**Extrait:**
____

La liberté d’expression est sous le feu des projecteurs cette semaine au Guatemala, à la suite de l’enlèvement à La Libertad de quatre journalistes guatémaltèques du quotidien « Prensa Libre » par d’anciens combattants paramilitaires. Bien que les journalistes aient été libérés le 28 octobre, l’enlèvement a mis en lumière les dangers que courent les […]
La liberté d’expression est sous le feu des projecteurs cette semaine au Guatemala, à la suite de l’enlèvement à La Libertad de quatre journalistes guatémaltèques du quotidien « Prensa Libre » par d’anciens combattants paramilitaires. Bien que les journalistes aient été libérés le 28 octobre, l’enlèvement a mis en lumière les dangers que courent les journalistes dans un pays connu pour être l’un des plus dangereux des Amériques.
Le 26 octobre, Freddy López, Alberto Ramírez, Emerson Díaz et Mario Linares ont été enlevés à La Libertad, dans le département de Huehuetenango, par d’anciens membres des Patrouilles de défense civile (PAC), un groupe paramilitaire, rapporte le Comité pour la protection des journalistes (CPJ).
L’enlèvement a suscité la réprobation de nombreux membres de l’IFEX, dont le CPJ, le Comité sur la liberté de la presse de l’Association des journalistes guatémaltèques (APG), Journalistes contre la corruption (Periodistas frente a la corrupción, PFC), Reporters sans frontières (RSF) et la Société interaméricaine de la presse (SIP).
Le Rapporteur spécial de l’Organisation des États américains (OEA) pour la liberté d’expression, Eduardo Bertoni, a également condamné l’enlèvement.
López et Díaz s’étaient rendus dans le département de Huehuetenango pour couvrir un rassemblement électoral de l’ancien dictateur et candidat présidentiel Efraín Ríos Montt, rapporte le CPJ. Ils ont été enlevés à un poste de contrôle des PAC. Ramírez et Linares, qui avaient été dépêchés pour couvrir l’enlèvement, ont été enlevés à leur tour.
Les ravisseurs exigeaient d’être indemnisés par le gouvernement pour les services rendus pendant les 36 ans de la guerre civile, qui a pris fin en 1996 après avoir coûté la vie de plus de 200 000 personnes. Le président du Guatemala, Alphonso Portillo, avait promis de verser 680 $ US à chacun des quelque 500 000 anciens membres des PAC qui ont été recrutés par l’armée pour combattre les rebelles gauchistes, fait remarquer RSF.

____

**Segment de données:**
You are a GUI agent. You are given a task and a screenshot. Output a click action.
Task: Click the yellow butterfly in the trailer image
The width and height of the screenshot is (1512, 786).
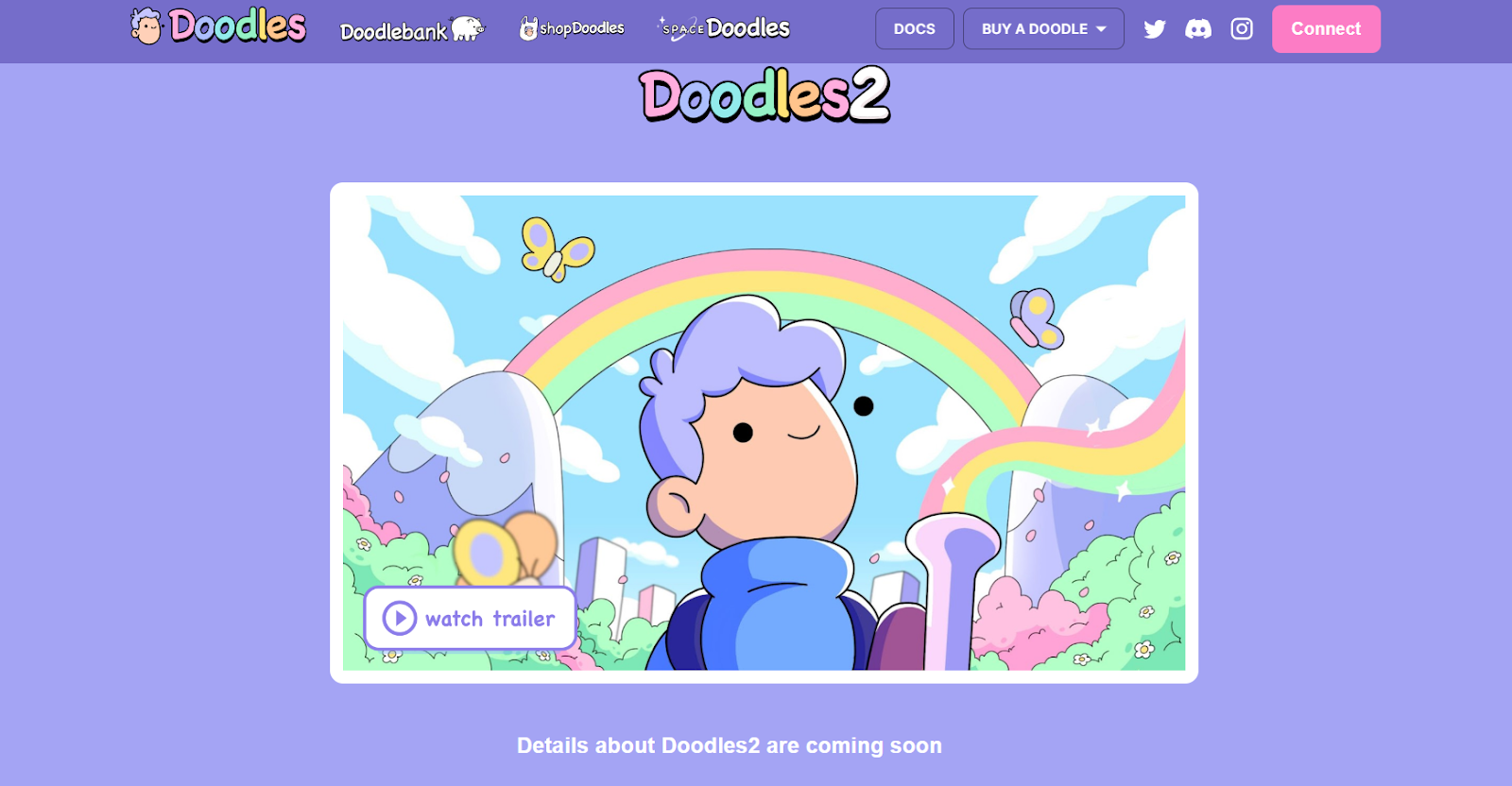coord(557,248)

____

Reprenez l'extrait sur l'enlèvement de journalistes au Guatemala et poursuivez-le à partir de sa dernière phrase. Les données forment un matériau à part, indépendant de l'extrait.

Le geste avait été largement perçu comme une tentative du Front républicain guatémaltèque (FRG), le parti au pouvoir de Portillo, pour rallier le soutien populaire dans le dernier droit précédant le scrutin présidentiel de novembre. Ríos Montt est le candidat du FRG à la présidence et de récents sondages le placent troisième.
D’après un reportage de Reuters, les personnes qui ont enlevé les quatre journalistes craignaient qu’une défaite électorale de Ríos Montt anéantirait leurs espoirs de toucher un dédommagement.
Selon Human Rights Watch, sous la houlette de Ríos Montt, entre 1982 et 1983, l’armée guatémaltèque a commis des milliers de massacres et d’exécutions dans le cadre de sa campagne dite de la « terre brûlée ».
L’enlèvement des journalistes est survenu tandis que le CPJ menait une mission d’enquête au Guatemala, où celle-ci a rencontré des représentants du gouvernement, des journalistes et des groupes de défense des droits de la personne afin d’évaluer la situation de la liberté de la presse dans le pays. Selon le CPJ, les risques que courent les journalistes dans l’intérieur du pays sont encore plus grands qu’à Guatemala, la capitale.
« Les journalistes guatémaltèques travaillent dans un climat d’hostilité et sont la cible d’intimidation de la part de politiciens corrompus, de trafiquants de drogue, du crime organisé et de groupes clandestins », dit le groupe.
Lors d’une rencontre avec Marco Antonio Cortez, procureur spécial pour les crimes contre les journalistes et les syndicalistes relevant du bureau du Procureur général, le CPJ a relevé que le gouvernement n’avait réalisé aucun progrès dans les enquêtes sur plus de 60 cas d’attaques et de menaces contre des journalistes survenus cette année.
Par ailleurs, l’APG et d’autres groupes de défense de la liberté de la presse prient instamment les autorités du Guatemala d’inviter le Rapporteur de l’OEA sur la libre expression, qui a demandé à se rendre dans le pays pour examiner la situation de la libre expression.
Lire le rapport du CPJ à propos de sa mission sur la liberté de la presse : http://www.cpj.org/news/2003/Guatemala24oct03na.html
Pour rester informés de la situation au Guatemala, consulter :
– IFEX : http://ifex.org/en/content/view/full/98/
– Rapport de RSF : http://www.rsf.org/article.php3?id_article=8357
– Journalistes contre la corruption : http://www.portal-pfc.org/
– SIP : http://www.sipiapa.com/pulications/report_guatemala2004.cfm
– Le CJFE décerne à un Guatémaltèque un prix de la liberté de la presse : http://www.cjfe.org/
– Human Rights Watch sur les raisons qui rendent Ríos Montt inapte à la présidence :
http://www.hrw.org/press/2003/07/guatemala071503.htm
– Rapporteur de l’OEA pour la liberté d’expression :
http://www.cidh.oas.org/Relatoria/English/PressRel03/PRelease9403.htm
(Image: © Human Rights Watch)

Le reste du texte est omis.